Class:  Eurotiomycetes

Order:  Onygenales

Family:  Ajellomycetaceae

Genus:  Paracoccidioides

Species:  P. brasiliensis

Morphology of Paracoccidioides brasiliensis

Paracoccidioides brasiliensis is a thermally dimorphic fungus and thus grows in mold form at 25°C and in its yeast form at 37°C.
AT 25°C
Colonies are filamentous, leathery, smooth to wrinkled, woolly, cottony, or glabrous to velvety, with slow development. Within 2 to 3 weeks, the colony matures and its diameter reaches 1 to 2 cm. The front color is cream-white, tan, or brown and the reverse color is brown to brown-yellowish. It produces hyaline, septate hyphae, and aleuriconidia. The hyphae are often sterile and do not sporulate. If present, conidia are oval, unicellular, truncate, and with a broad base and rounded apex. They are located along the hyphae. Arthroconidia and intercalary chlamydospores may also be observed.

AT 37°C
Colonies are yeast-like, white, heaped, wrinkled, or folded.

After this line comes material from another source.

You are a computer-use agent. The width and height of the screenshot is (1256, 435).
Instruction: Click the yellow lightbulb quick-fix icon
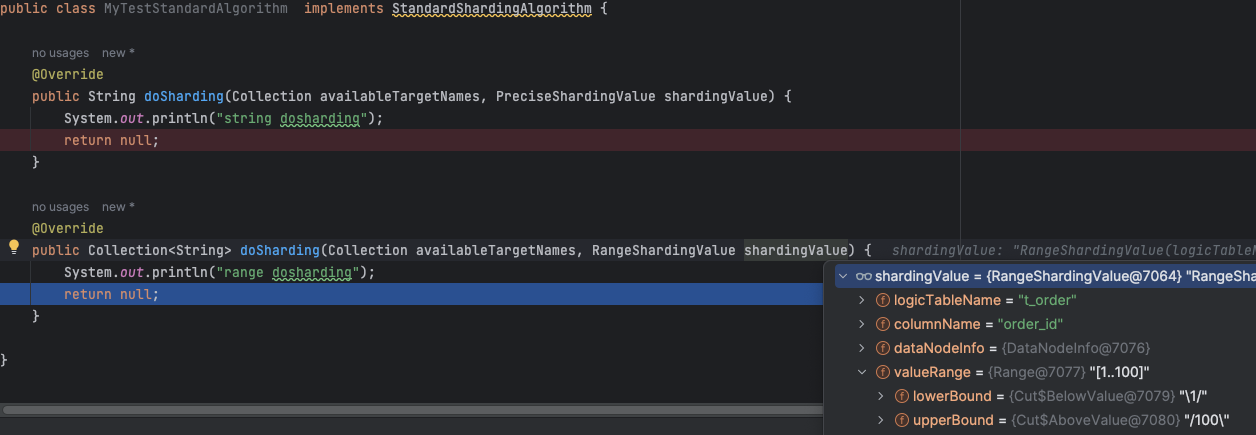(x=14, y=246)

Mold to yeast conversion usually occurs on enriched media, such as brain heart infusion agar, and following 10 to 20 days of incubation. For definitive identification of the fungus, It is fitting to illustrate mold-to-yeast conversion. It develops numerous typical buds that cover the mother yeast cell’s entire surface. A steering wheel resembles this appearance. A narrow neck section connects the daughter cell (bud) to the mother cell. Secondary buds can develop before the bud is detached from the mother cell, forming short chains of yeast cells.

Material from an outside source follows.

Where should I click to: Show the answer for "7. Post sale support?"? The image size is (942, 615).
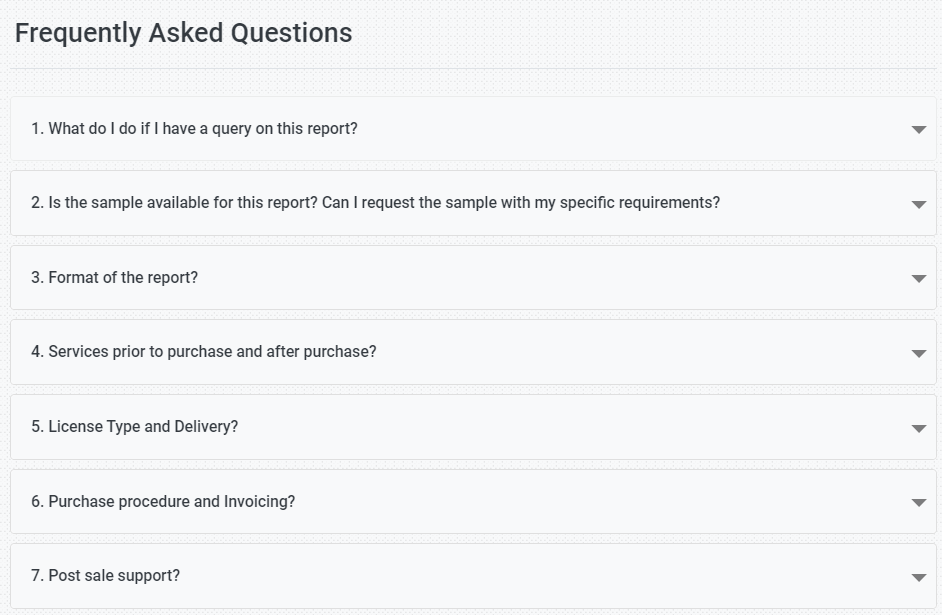tap(105, 576)
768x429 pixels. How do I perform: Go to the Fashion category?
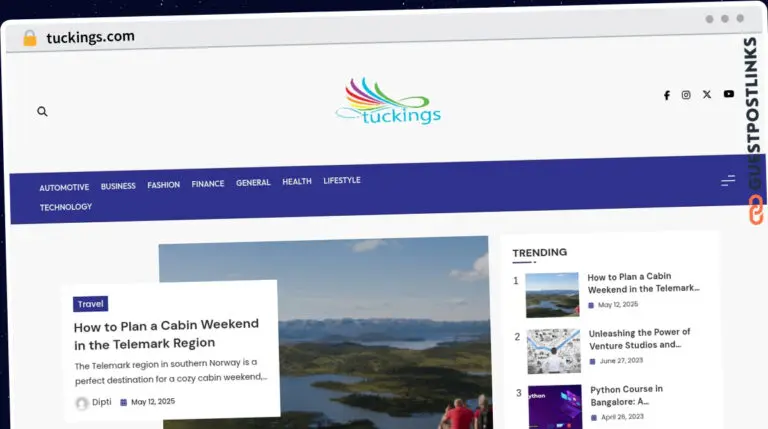[x=164, y=185]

Pathogenesis of Paracoccidioidomycosis

Infection is acquired via the lungs by inhalation of spores from environmental sources. It is most common in humid mountain forests in South and Central America. Males are affected more often than females. It’s possible that female hormones protect women.

Clinical Findings in Paracoccidioidomycosis

Clinical findings depend on the site of involvement as given below.

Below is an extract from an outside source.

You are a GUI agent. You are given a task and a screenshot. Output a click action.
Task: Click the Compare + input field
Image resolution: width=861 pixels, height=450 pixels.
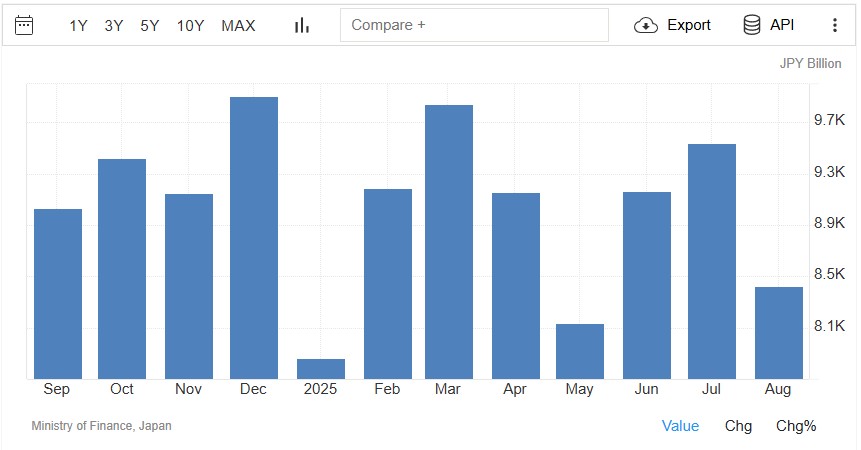pos(474,25)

Pulmonary paracoccidioidomycosis: Most cases have an indolent onset and chronic symptoms such as cough, fever, night sweats, malaise, and weight loss are present in patients. There are characteristic but not diagnostic chest x-rays. It is important to separate the infection from histoplasmosis and tuberculosis.

Mucocutaneous paracoccidioidomycosis: The most typical mucosal sites of infection are the mouth and nose. On the gums, tongue, lips, or palate, painful ulcerated lesions develop and may grow over weeks or months. Palate perforation of nasal septum perforation may occur. Cutaneous lesions around the mouth and nose mostly appear on the face, while widespread lesions may occur in patients with serious infections.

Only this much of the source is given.